Griswold reports so much government neglect, deception and collusion — here augmented with data from the Public Accountability Initiative, NPR’s StateImpact project and the nonprofit investigative site Public Herald — that as I read I abbreviated my marginal notes to “WPHG.” By the time her story reaches 2016, it’s plain that people who have lost their water, their home’s value, their farm animals and pets, their health and hope for relief would not be making conventional electoral choices. Beth Voyles voted for Donald Trump; Stacey Haney, for Jill Stein.

The broad political costs of fracking are not expressly Griswold’s subject, however. Her impressive research notwithstanding, “Amity and Prosperity” is at heart a David and Goliath story fit for the movies. It has everything but a happy ending: a bucolic setting concealing fortune and danger; poor but proud locals who’ve endured sequential boom-bust cycles of resource extraction (Prosperity is a neighboring town ravaged by long-wall mining); tough, reluctant victim-heroes; grisly scenes of animal die-off; and courtroom drama, as a tenacious husband-wife legal team takes on the industry and the state, wins one important case but can’t outlast its adversaries’ moneyed obstructionism. Stacey and Beth settle out of court and submit to a gag order. Harley gets healthier once the family abandons its home, but, with no illusions left, he finishes high school on the internet and takes a job laying gas pipeline. Advantage, Goliath.
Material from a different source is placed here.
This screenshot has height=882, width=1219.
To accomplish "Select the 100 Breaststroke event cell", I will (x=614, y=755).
Mood carries the story. We know Harley by his long alienation. We know the lawyer Kendra Smith by her mastery of an alphabet of toxins, her slog through documents and her ire as Range Resources refuses to disclose all its proprietary chemicals. We know Stacey by her dedication — to her kids and three jobs, to whatever tradition she can salvage and fight she can muster. Mostly we know her by her fury and her fears. The book’s prologue reproduces a raging note she posted on her forsaken farmhouse after thieves stripped it of metal. Through most of the action she strives to be polite: Don’t make anyone mad, she reasons, it’ll only get worse for you.
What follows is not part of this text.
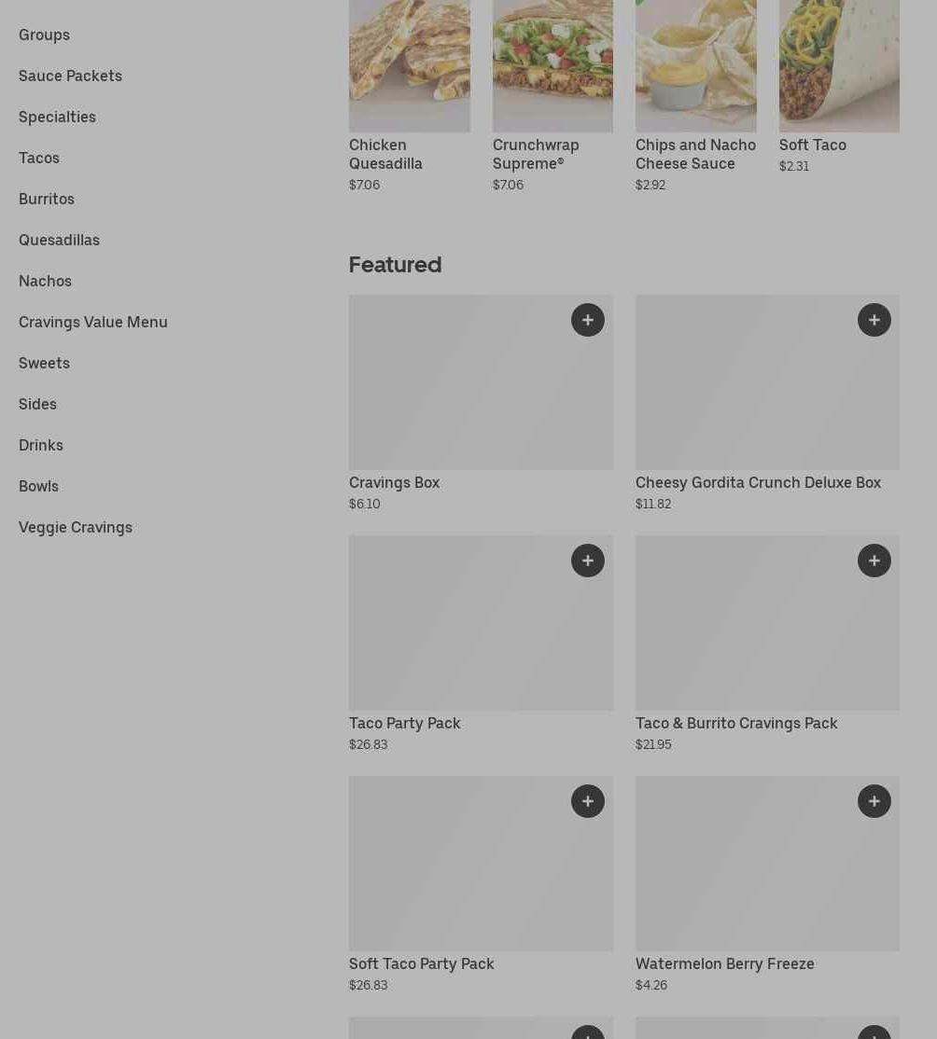Go to Groups section link
Image resolution: width=937 pixels, height=1039 pixels.
tap(45, 35)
It gets worse anyway. Range Resources inexorably appropriates Amity’s allegiances and civic life. The county fair devolves into occupied territory, an echo of Griswold’s previous experience reporting in Asia and Africa. From so vital a perspective, one longs for at least a snapshot of national scale — the West pocked with frackpads, the almost daily earthquakes in Oklahoma from waste injection, the tens of thousands of people who’ve had no say in drilling near their homes, the workers risking damage, the question everywhere: Who will defend the water?

Griswold ascribes ideas to Stacey about “the American dream” and the need to “tough it out,” about the “price one paid for progress” and failing “through no fault of her own.” Maybe Stacey used those phrases (she is not directly quoted doing so), but she should have been spared banality. She fell for a con. Her own night terrors best convey her sense of responsibility and fracture: images of driving in reverse, of her children trapped or falling, of her inability to control anything — dreams from which she awoke “caught between gasping for breath and fearing the air.”
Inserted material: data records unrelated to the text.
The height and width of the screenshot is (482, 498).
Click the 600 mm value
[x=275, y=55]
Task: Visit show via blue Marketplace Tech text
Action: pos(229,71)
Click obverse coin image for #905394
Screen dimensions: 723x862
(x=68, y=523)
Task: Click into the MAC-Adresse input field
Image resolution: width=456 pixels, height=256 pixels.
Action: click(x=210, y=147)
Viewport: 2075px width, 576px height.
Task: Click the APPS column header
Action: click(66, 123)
Until land is laid waste nearby, people don’t think much about sacrificed populations or the historic function of government rooted in colonization and corporatism. Thieving, or regulating theft, is a simple term for it. People who’ve lost their water to fracking, like those who live in impoverished, toxified communities everywhere, like the people of Flint, are on a continuum that began with the indigenous peoples, the enslaved Africans and the “waste people” (“refuse,” as Benjamin Franklin called poor Pennsylvanians), who were forced off the land, into bondage or penury at America’s dawn. The nature of oppression changes, but the levers of power that have helped some to prosper while allowing many to sink are hardened in place, and the persistent question, implicit in this valuable, discomforting book, is Who will unstick them?